I want to update it with a speedcube that will not make pops, it will be quick and i can do fingertricks.

Can you help me and give me some options?


----------



## pjk (Sep 23, 2008)

I'd suggest a Rubiks DIY. I recently bought one after trying other DIYs, and I seem to like the Rubiks DIY the best.


----------



## bour1992 (Sep 23, 2008)

I am not sure what model you suggest me.
You mean http://www.rubiks.com/Shop/Products/Rubiks%203x3%20Hex%20Packaging.aspx?


----------



## waffle=ijm (Sep 23, 2008)

That's not a DIY
look for assembly kit on rubik's.com


----------



## bour1992 (Sep 23, 2008)

Then you mean http://www.rubiks.com/Shop/Products/Rubiks%203x3%20Assembly%20Cube%20with%20lube%20stickers.aspx?

I also found http://www.cube4you.com/332_Rubiks-3x3x3-Speed-Cube.html
but i don't know anything about that.

Please tell me your opinion.


----------



## waffle=ijm (Sep 23, 2008)

yeah thats the one. The cube4you one is pretty good. My friend uses that as her main and she avg sub 18 nicely. Basically it is the same cube but the hardware for the Rubiks.com one will be either better or worse depending on preference compared to the cube4you one.


----------



## Swoncen (Sep 23, 2008)

I own the Rubiks Speedcube you posted.. it's my maincube since I lubed it.. it's very nice, you should buy it. It pops hardly ever and it's fast. It can't cut corners like a Type C but I can do better with the speedcube because the cubies are much better then the Type C cubies.


----------



## bour1992 (Sep 23, 2008)

Can I do fingertricks with both of them?


----------



## Swoncen (Sep 23, 2008)

for sure! The Rubiks Speedcube is the best! =)

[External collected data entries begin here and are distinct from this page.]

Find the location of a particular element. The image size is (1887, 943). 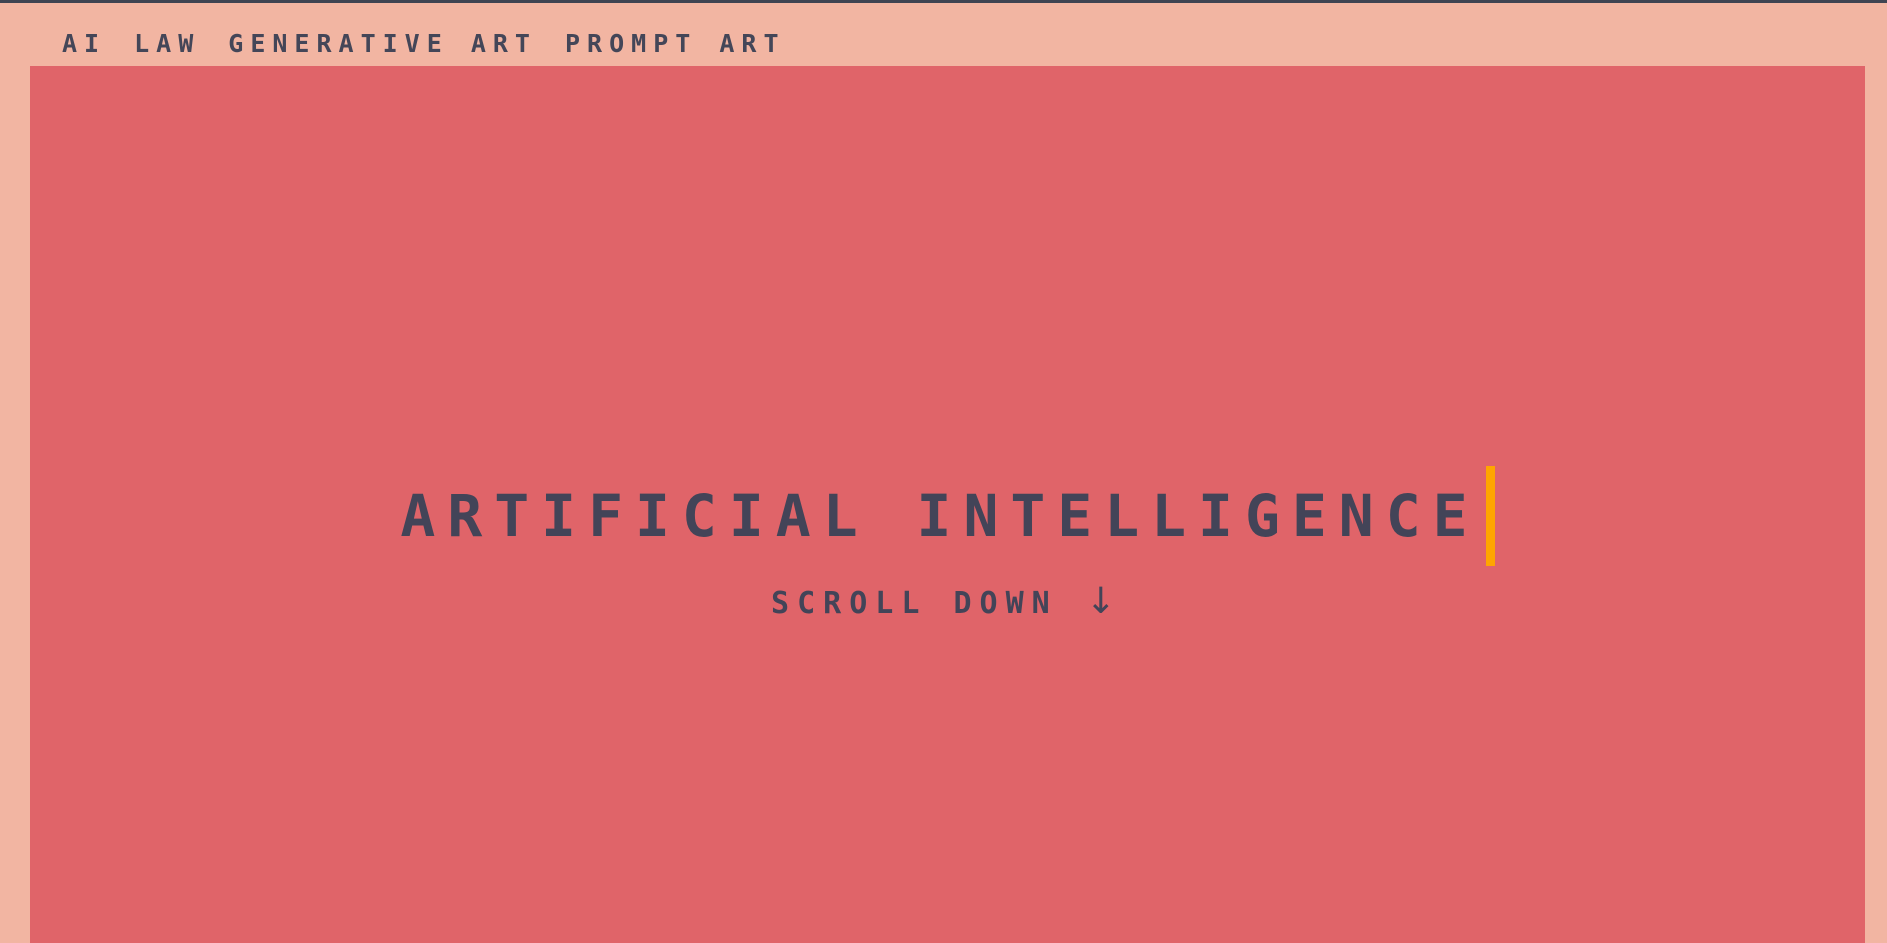

hero-headline: ARTIFICIAL INTELLIGENCE is located at coordinates (940, 516).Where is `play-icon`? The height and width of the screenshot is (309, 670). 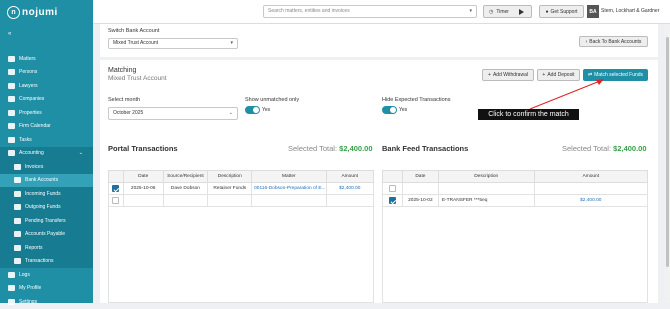
play-icon is located at coordinates (522, 12).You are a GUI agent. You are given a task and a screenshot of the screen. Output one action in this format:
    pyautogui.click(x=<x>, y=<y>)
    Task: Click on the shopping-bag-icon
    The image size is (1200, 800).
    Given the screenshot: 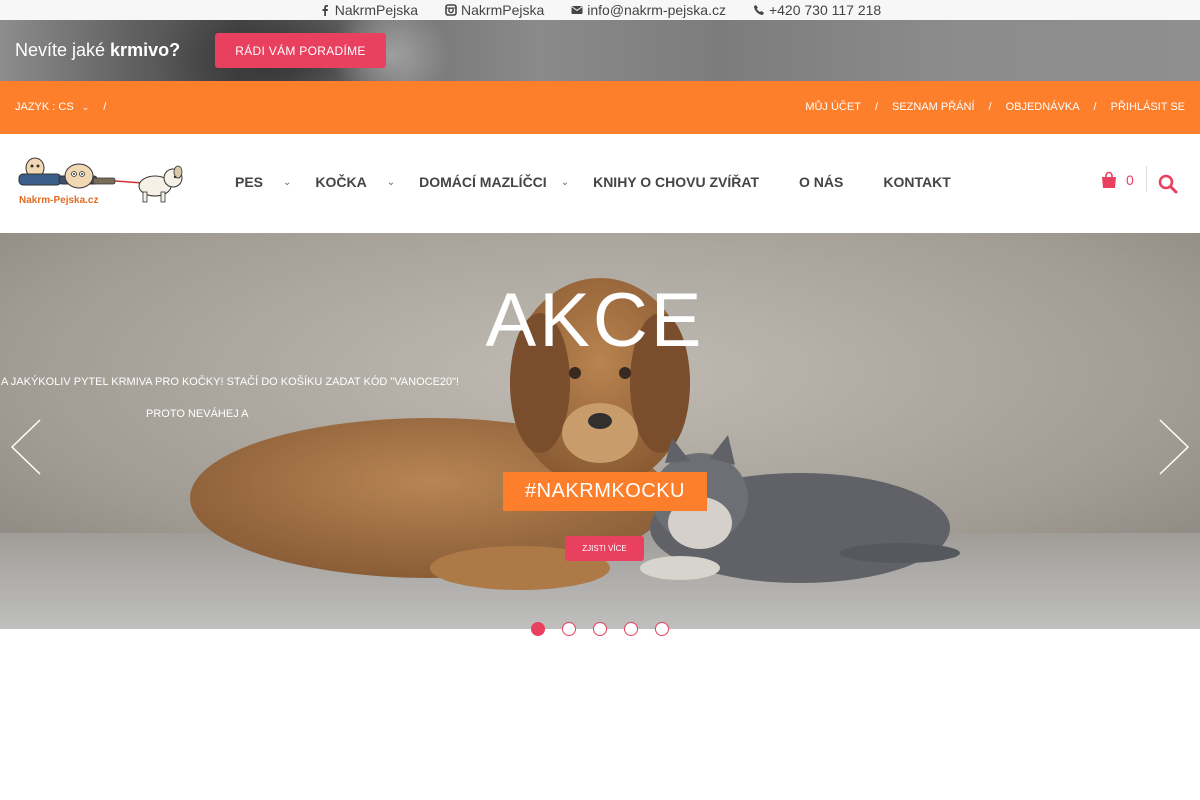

I tightened the tension after I got it, because it was very loose, so don't be afraid. The center caps are also very easy to put out of the centers.


----------



## Swoncen (Sep 23, 2008)

btw. I improved from 36.xx to 30.11 in a week with it..


----------



## PCwizCube (Sep 23, 2008)

This page has lots of information about different types of cubes:
http://www.speedsolving.com/wiki/index.php/Cubes#Cubes

Most people say old Type A and Type D with old Type A core DIYs are the best. I've only used the Type D with old Type A core DIY so I wouldn't be a good source for advice...

And Swoncen, try not to double post. Please merge the two posts into one post. If you don't know how to delete your own post, go to here.


----------



## bour1992 (Sep 24, 2008)

I don't know about this rubiks speedcube but i had bought a assembled simple cube from a store and after about 2 days when i turned a layer it stuck in 45 degrees and some of its edge pieces fall away. It always happen when i try to solve this cube.

Is there any possibility that some of its piece will not stay in well in that cubes?


----------